# EXERCISE GOAL
In the page extract about Ira Gershwin's autographed notes, translate this sentence into Spanish: "Ira Gershwin says that he did not write the lyrics to Summertime."

[[ PAGE EXTRACT open ]]

In this autographed note, Ira writes:
I’m sorry, but I cannot autograph “Summertime” as this lyric was written by DuBose Heyward. I am, however, enclosing a copy of “Shall We Dance,” autographed.
Ira Gershwin says that he did not write the lyrics to Summertime.
The lyrics to Summertime, the opening aria from Porgy and Bess, were written by Heyward, a successful writer from an old South Carolina family, who was the author of the novel Porgy on which the opera was based. Heyward and his wife, Dorothy, turned Porgy into a play that premiered on Broadway in 1927 before Gershwin, in turn, turned it into an opera. Although it is commonly accepted that Ira was at least co-lyricist for Porgy and Bess, he here gives full credit for the lyrics of Summertime to Heyward.
Perhaps not surprisingly, this great work of American theatre has come under attack from the “woke” legions, who squeal that the story about an African-American community, which was created by “white collaborators” (and by Jews, at that) as an inappropriate depiction of black culture with dialect that reinforced stereotypes. What they fail to mention is that, aside from being a hallmark work reflective of its times, Gershwin insisted that all performances must be by black casts.
In this January 8, 1977 sheet handwritten and signed twice, Ira writes the first stanza of By Strauss, a song he co-wrote with George:
Ira’s first stanza of By Strauss.

[[ PAGE EXTRACT closed ]]
[[ GIVEN INFORMATION open ]]

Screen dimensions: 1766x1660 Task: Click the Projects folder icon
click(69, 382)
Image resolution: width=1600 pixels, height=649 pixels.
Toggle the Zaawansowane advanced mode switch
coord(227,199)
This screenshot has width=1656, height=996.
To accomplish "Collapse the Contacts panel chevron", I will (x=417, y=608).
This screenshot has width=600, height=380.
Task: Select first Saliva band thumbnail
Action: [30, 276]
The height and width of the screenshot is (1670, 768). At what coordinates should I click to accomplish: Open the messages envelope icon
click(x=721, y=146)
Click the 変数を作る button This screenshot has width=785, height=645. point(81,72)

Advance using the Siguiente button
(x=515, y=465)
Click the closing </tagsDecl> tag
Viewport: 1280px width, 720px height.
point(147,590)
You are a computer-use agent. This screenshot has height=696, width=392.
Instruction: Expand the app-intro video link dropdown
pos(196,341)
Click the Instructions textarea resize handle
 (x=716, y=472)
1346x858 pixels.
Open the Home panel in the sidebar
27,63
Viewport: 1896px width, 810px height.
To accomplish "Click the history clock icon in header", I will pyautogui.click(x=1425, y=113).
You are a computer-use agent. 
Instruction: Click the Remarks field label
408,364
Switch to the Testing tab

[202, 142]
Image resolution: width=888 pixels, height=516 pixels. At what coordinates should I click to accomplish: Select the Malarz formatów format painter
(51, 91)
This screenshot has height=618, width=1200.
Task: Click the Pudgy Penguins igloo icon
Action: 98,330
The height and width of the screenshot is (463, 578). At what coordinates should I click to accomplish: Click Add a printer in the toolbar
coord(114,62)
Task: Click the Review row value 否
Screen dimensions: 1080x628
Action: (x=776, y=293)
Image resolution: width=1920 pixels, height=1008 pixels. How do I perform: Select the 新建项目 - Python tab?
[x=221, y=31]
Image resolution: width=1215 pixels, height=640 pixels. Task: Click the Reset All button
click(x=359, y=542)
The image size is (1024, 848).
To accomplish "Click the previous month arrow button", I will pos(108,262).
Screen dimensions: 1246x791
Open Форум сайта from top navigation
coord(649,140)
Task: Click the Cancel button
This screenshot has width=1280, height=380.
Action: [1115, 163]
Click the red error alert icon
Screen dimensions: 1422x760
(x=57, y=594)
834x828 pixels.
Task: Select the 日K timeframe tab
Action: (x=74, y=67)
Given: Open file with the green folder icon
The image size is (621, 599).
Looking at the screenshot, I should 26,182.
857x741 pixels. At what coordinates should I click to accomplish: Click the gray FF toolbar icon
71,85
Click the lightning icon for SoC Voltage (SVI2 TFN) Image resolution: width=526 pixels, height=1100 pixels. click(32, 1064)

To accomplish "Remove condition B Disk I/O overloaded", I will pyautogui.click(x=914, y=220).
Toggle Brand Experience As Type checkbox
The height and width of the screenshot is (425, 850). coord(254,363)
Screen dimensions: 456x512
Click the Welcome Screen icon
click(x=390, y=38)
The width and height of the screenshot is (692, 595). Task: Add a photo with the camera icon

[[ GIVEN INFORMATION closed ]]

# EXERCISE RESULT
Ira Gershwin dice que él no escribió la letra de Summertime.